When I was a little girl, my parents would pack all of us into our winter coats and then into our family Suburban to drive around town and look at Christmas lights. It became a sort of tradition for us. We'd drive up to the benches with the biggest houses, decked in wreaths and bows and hosting little candles in every window; then we'd wind our way down city streets where the Christmas displays were smaller, but often more outlandish and colorful. To us, every lit up house was something magical.
I remember one house in particular that was the most magical of all of them. It was a ranch house that sat just north of historical Preston, Idaho. We'd drive for about 45 minutes from our house to get to it, but you could see it well before you got to it. Not only was it covered in Christmas lights that stretched high into the trees surrounding it, but the house was covered in Disney characters.
Stationed on every patch of ground around that house were wooden characters that had been meticulously cut, painted, and propped up to form scenes straight from movies. Simba, Rafiki, Nala, and Scar stood in one corner of the yard, and Belle and the Beast spun around on a mechanized wheel in the other. The Grinch was on the roof of the house, his wooden arm creaking up and down to crack a whip against his poor counterfeit reindeer, while little wooden puppies traveled along a metal conveyor into the clutches of Horace and Jasper in the front yard. Everywhere you looked, there was a different character doing a different thing -- Toy Story, Lilo and Stitch, Cinderella, you name it! I'd roll down my window and lean far out of the car as we moved around the circle drive so I could see every single character. It was the most magical thing I'd ever experienced.

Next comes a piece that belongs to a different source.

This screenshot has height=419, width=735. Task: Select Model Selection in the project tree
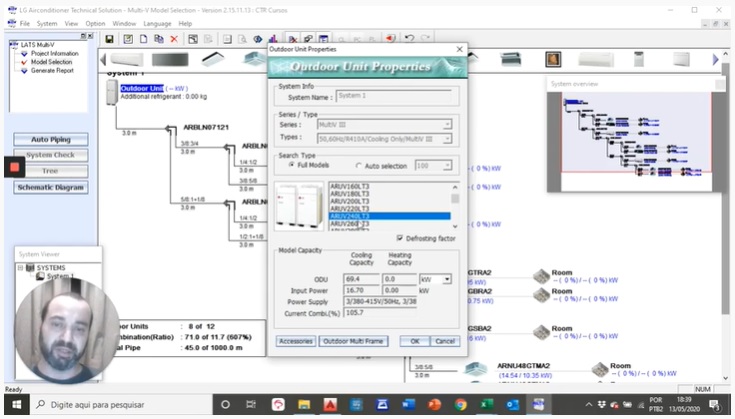point(50,61)
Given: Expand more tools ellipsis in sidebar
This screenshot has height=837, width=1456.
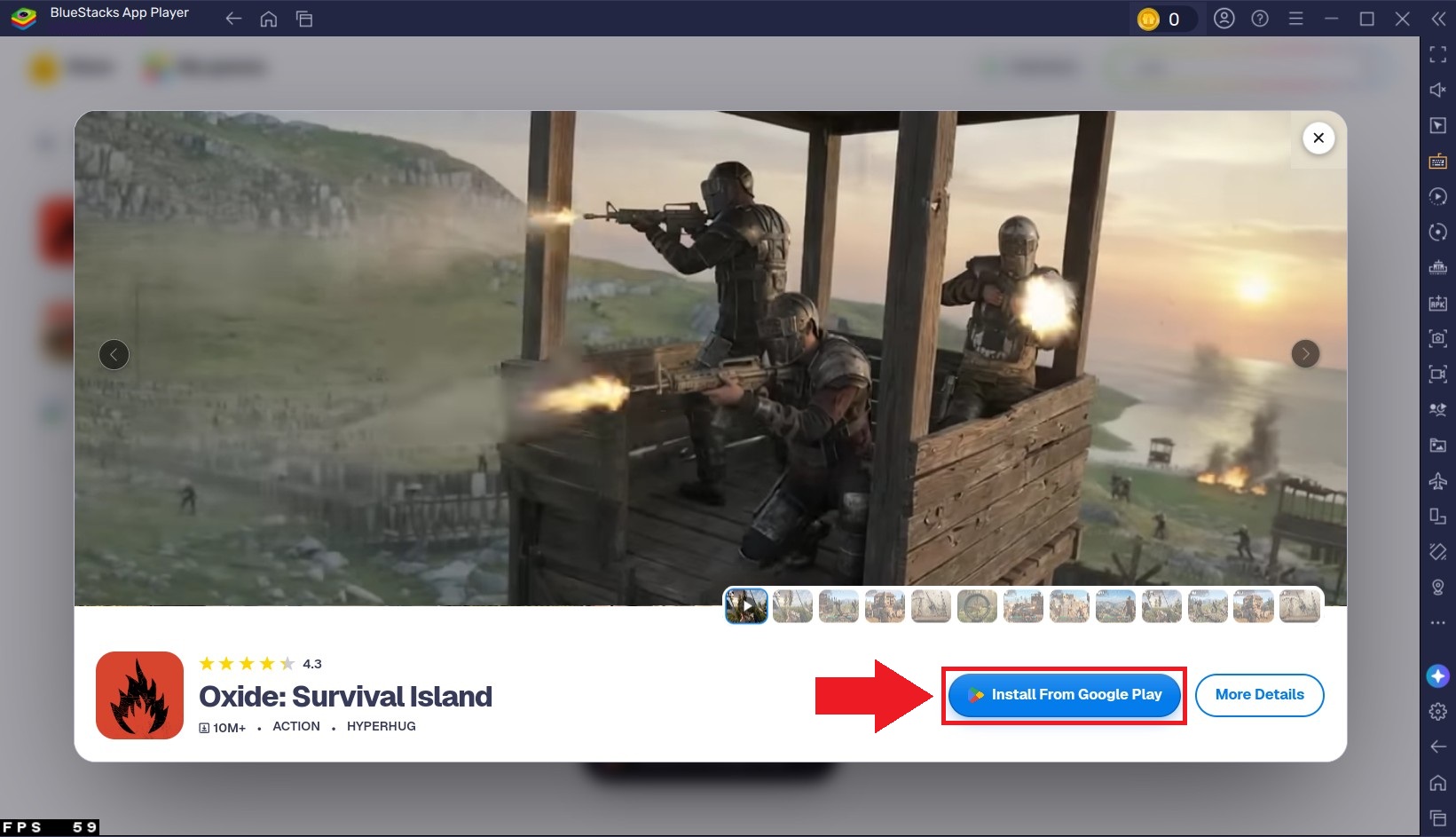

As time passed, we went on Christmas light trips less. I grew older and reached that age where Christmas seems less magical and more meaningless, where the noise and the chaos and the gift giving aren't what they used to be and the wonder of childhood is replaced by the weight of reality. Last year, like some sad, parallel symbolism, the lights and wooden cutouts came down for good at that house in Preston. The expense of having them up every year for 25 years was too much. Even having not visited for years, hearing the news broke my heart a little. Reality, it seemed, had spared very little of the magic from childhood.
This year, Christmas has been extra noisy and chaotic and hard. I've been exhausted every day for the past three weeks, as my job requires a lot of customer interaction and problem solving, most of that being really stressful. I've ached to feel as excited about Christmas as I used to feel, and it's been hard. Last night, after a particularly taxing day at work, my good friend Mariel invited me to go to an Institute class in Preston with her. As we drove down center street in Preston, I slowly relaxed and fell a little in love with the way the trees were wrapped in lights.
"There's this whole street with lights strung on both sides. We should walk down it after class," Mariel said, turning down a back road as she spoke.
Curled up in the passenger seat and reminded of all of the trips up here we used to take as a family, I turned to her to tell her about that old house with the Disney characters, how much it had meant. My attention was stolen by a wooden cutout of Shrek and Fiona that stood in somebody's lawn.
Oh, wow. It's like that house!
I thought with a smile, on the brink of pointing it out to Mariel. Before I could, we came to a stop sign at the street just west of that house. What I saw almost brought tears to my eyes.
Stretched out for one block on both sides of the road were the Disney characters I had been so enraptured with as a child. They were scattered so that each yard down the street held one or two groups of characters. New ones had been added since I last saw them, like Frozen and The Princess and the Frog characters. They all moved and creaked or stood still beneath a long line of lights that had been wrapped from telephone pole to tree to telephone pole all the way down the block. It was incredible.
After Institute, Mariel and I bought hot cocoa and walked down both sides of the street and I was struck again by the magic of it all. This small street had come together (I don't know why or how) to keep a tradition alive. They'd offered their lawns and homes, and I'd imagine they'd done so because they loved that house just as much as I did as a child. It had gone from being the tradition of one to the tradition of many, and I was blown away by the care they had taken to make that street just as magical. While we were walking, a car drove slowly down the road and I could hear children giggling from the rolled down windows. It was the most beautiful sound I've heard in awhile.
Last night, I felt an overwhelming amount of love for the people on that street. This neighborhood had revived something I thought I'd never see again, something that brought me so much joy. It was an act of service that humbled me and even now causes tears to fill my eyes. As Mariel and I walked down that street and listened to creaking wood and buzzing lights, I felt an overwhelming contentment with the simplicity of it, with what Christmas means, which is, quite simply, Christlike love. Service. Coming together. Being together.
The magic of Christmas is not found in things, it's found in people and it's found in service. Thank you, Preston, for reminding me of that so forcefully last night.